_THE PROBLEM_:
Copy out the items below line for line, with no changes.

_PROVIDED ENTRIES_:
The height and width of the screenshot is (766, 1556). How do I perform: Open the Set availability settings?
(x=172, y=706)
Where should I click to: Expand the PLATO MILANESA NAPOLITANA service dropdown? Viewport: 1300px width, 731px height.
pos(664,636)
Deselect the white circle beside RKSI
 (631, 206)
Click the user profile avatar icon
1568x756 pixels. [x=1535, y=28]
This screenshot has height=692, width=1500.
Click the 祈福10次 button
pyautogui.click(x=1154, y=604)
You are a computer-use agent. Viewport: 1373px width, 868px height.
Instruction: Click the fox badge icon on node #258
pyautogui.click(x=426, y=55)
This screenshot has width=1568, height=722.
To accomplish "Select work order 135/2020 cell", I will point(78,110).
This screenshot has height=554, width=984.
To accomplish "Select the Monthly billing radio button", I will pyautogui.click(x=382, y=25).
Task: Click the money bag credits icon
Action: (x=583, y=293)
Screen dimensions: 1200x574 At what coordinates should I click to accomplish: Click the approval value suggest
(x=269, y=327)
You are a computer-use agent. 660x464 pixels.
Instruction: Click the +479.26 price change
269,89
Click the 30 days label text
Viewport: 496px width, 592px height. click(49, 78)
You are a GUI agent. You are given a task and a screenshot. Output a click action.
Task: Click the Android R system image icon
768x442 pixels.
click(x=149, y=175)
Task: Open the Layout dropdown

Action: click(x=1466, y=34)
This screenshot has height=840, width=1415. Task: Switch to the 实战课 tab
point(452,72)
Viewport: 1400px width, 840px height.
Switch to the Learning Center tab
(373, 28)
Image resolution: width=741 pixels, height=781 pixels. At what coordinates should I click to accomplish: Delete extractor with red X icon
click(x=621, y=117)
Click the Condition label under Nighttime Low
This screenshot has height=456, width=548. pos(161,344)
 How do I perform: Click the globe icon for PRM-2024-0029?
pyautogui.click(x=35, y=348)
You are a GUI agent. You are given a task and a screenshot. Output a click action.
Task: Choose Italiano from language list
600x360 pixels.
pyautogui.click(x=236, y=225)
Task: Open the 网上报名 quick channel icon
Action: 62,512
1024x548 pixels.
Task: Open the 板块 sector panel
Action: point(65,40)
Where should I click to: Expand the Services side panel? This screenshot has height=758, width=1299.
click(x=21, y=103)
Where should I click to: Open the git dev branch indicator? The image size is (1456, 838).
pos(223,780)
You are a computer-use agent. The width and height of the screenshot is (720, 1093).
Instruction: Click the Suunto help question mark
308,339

_EXERCISE SOLUTION_:
The height and width of the screenshot is (766, 1556). How do I perform: Open the Set availability settings?
(x=172, y=706)
Where should I click to: Expand the PLATO MILANESA NAPOLITANA service dropdown? Viewport: 1300px width, 731px height.
pos(664,636)
Deselect the white circle beside RKSI
 (631, 206)
Click the user profile avatar icon
1568x756 pixels. [x=1535, y=28]
This screenshot has height=692, width=1500.
Click the 祈福10次 button
pyautogui.click(x=1154, y=604)
You are a computer-use agent. Viewport: 1373px width, 868px height.
Instruction: Click the fox badge icon on node #258
pyautogui.click(x=426, y=55)
This screenshot has width=1568, height=722.
To accomplish "Select work order 135/2020 cell", I will point(78,110).
This screenshot has height=554, width=984.
To accomplish "Select the Monthly billing radio button", I will pyautogui.click(x=382, y=25).
Task: Click the money bag credits icon
Action: (x=583, y=293)
Screen dimensions: 1200x574 At what coordinates should I click to accomplish: Click the approval value suggest
(x=269, y=327)
You are a computer-use agent. 660x464 pixels.
Instruction: Click the +479.26 price change
269,89
Click the 30 days label text
Viewport: 496px width, 592px height. click(49, 78)
You are a GUI agent. You are given a task and a screenshot. Output a click action.
Task: Click the Android R system image icon
768x442 pixels.
click(x=149, y=175)
Task: Open the Layout dropdown

Action: click(x=1466, y=34)
This screenshot has height=840, width=1415. Task: Switch to the 实战课 tab
point(452,72)
Viewport: 1400px width, 840px height.
Switch to the Learning Center tab
(373, 28)
Image resolution: width=741 pixels, height=781 pixels. At what coordinates should I click to accomplish: Delete extractor with red X icon
click(x=621, y=117)
Click the Condition label under Nighttime Low
This screenshot has height=456, width=548. pos(161,344)
 How do I perform: Click the globe icon for PRM-2024-0029?
pyautogui.click(x=35, y=348)
You are a GUI agent. You are given a task and a screenshot. Output a click action.
Task: Choose Italiano from language list
600x360 pixels.
pyautogui.click(x=236, y=225)
Task: Open the 网上报名 quick channel icon
Action: 62,512
1024x548 pixels.
Task: Open the 板块 sector panel
Action: point(65,40)
Where should I click to: Expand the Services side panel? This screenshot has height=758, width=1299.
click(x=21, y=103)
Where should I click to: Open the git dev branch indicator? The image size is (1456, 838).
pos(223,780)
You are a computer-use agent. The width and height of the screenshot is (720, 1093).
Instruction: Click the Suunto help question mark
308,339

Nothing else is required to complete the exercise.